* [Given passage]:
-- Opening Marker --
How can individually pushing against denial matter on a larger scale?


We can already see how, once the individual demand increases within one area of lifestyle (i.e. the demand for more vegetarian or vegan options,  the plastic and waste reduction movements), the ‘trend’ means key companies begin to catch on (and voila, even shreddies packets have a massive vegan label on them, and you’re carrying a reusable cup everywhere). This is just an example of how individual ideas are being pushed into a collective consciousness, as we culturally grow more aware.


Climate change is sort of like chaos theory: greenhouse gas emissions (butterfly fluttering its wings across the ocean) and climate change (hurricane initiated by butterfly’s wing), equals the potential threat of human extinction (chaos). However, if we flip this around, a vision that may seem too idealistic, or even utopian, though this shouldn’t be the case and it should be viewed as an attainable purpose, appears:


Individual awareness and lifestyle change plus change of a larger scale, where lifestyles collectively shift on a cultural level, making denial less possible and setting awareness towards cutting greenhouse gas emissions as a political purpose, equals saving ‘the planet’. Not just because a bunch of hippies are sad about some trees being cut down, but because a human goal is to save other humans.


In making this ‘human goal’ our individual personal goal, we can make a move towards showing others that this is a reasonable and rational purpose.
-- Closing Marker --
* [Stored records]:
-- Opening Marker --
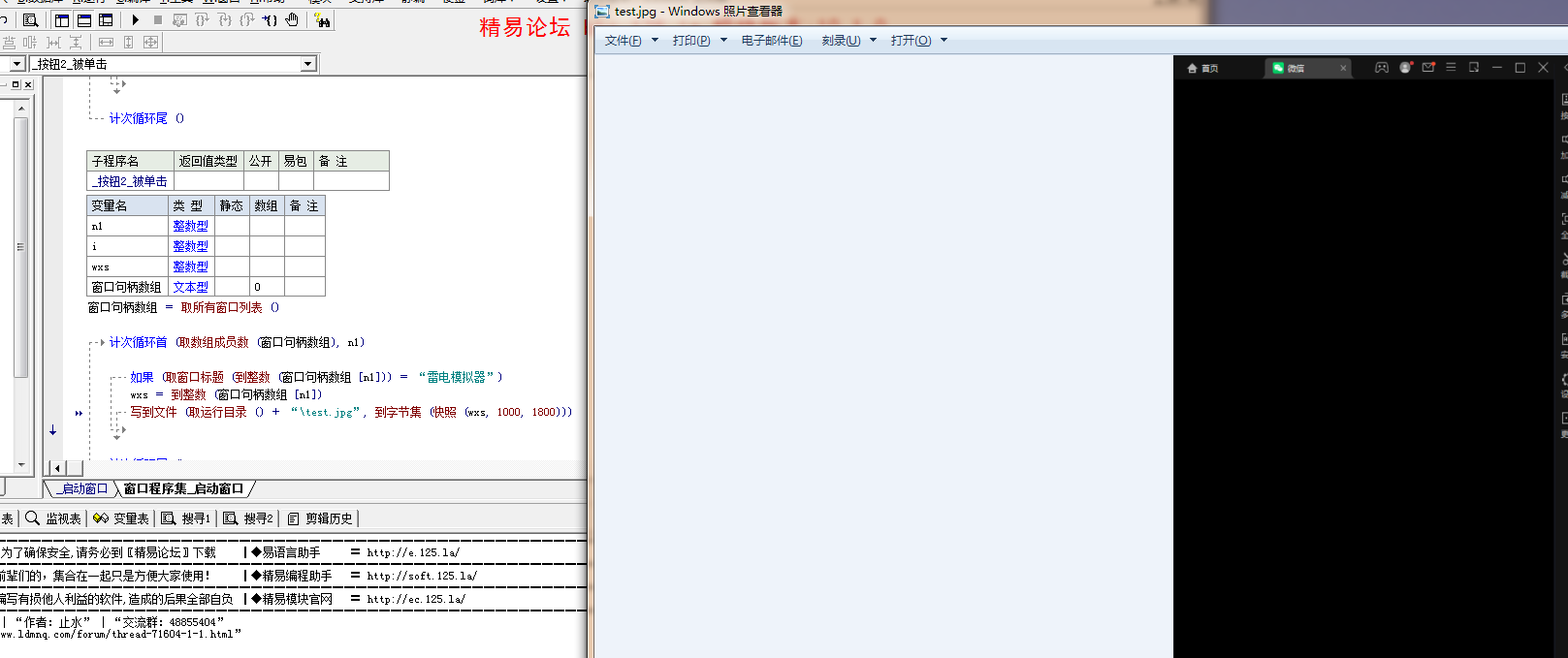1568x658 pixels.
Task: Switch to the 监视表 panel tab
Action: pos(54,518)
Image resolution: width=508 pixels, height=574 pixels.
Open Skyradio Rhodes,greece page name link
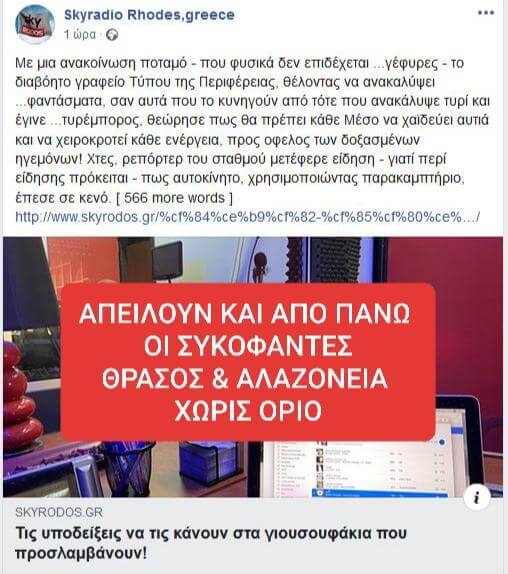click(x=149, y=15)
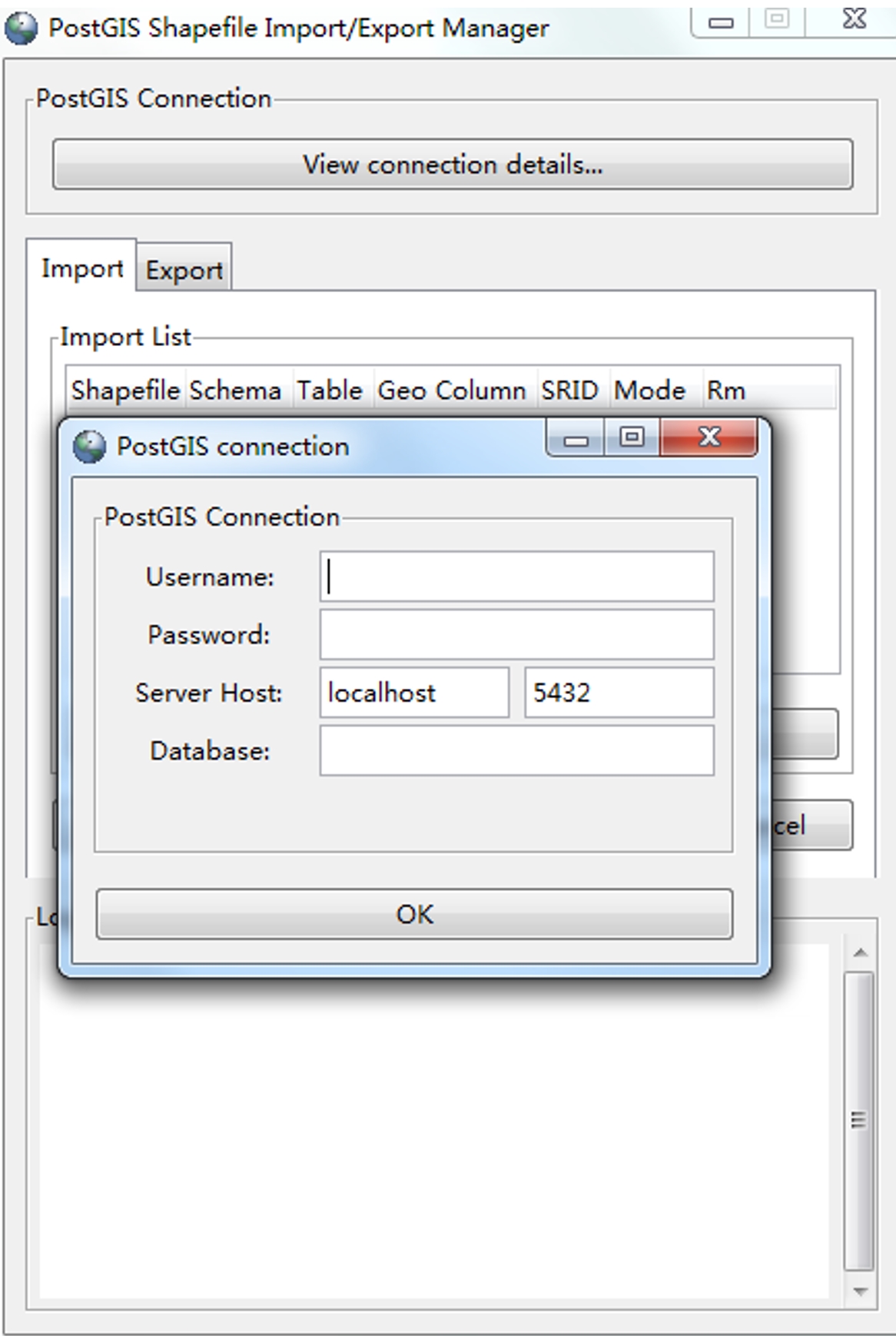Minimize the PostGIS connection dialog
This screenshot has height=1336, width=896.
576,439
-- Closing Marker --
* [Explore the material]:
1. Please repeat the climate passage word for word, starting at "Individual awareness and" and ending at "save other humans.".
2. Answer these questions from the climate passage.
(a) What kind of label does the text say shreddies packets now carry?
(b) In the chaos theory comparison, what does the butterfly fluttering its wings stand for?
(c) According to the text, what is a human goal?
None of the stored items matter for what is asked here.

* [Expected responses]:
1.
Individual awareness and lifestyle change plus change of a larger scale, where lifestyles collectively shift on a cultural level, making denial less possible and setting awareness towards cutting greenhouse gas emissions as a political purpose, equals saving ‘the planet’. Not just because a bunch of hippies are sad about some trees being cut down, but because a human goal is to save other humans.

2.
(a) A massive vegan label.
(b) Greenhouse gas emissions.
(c) To save other humans.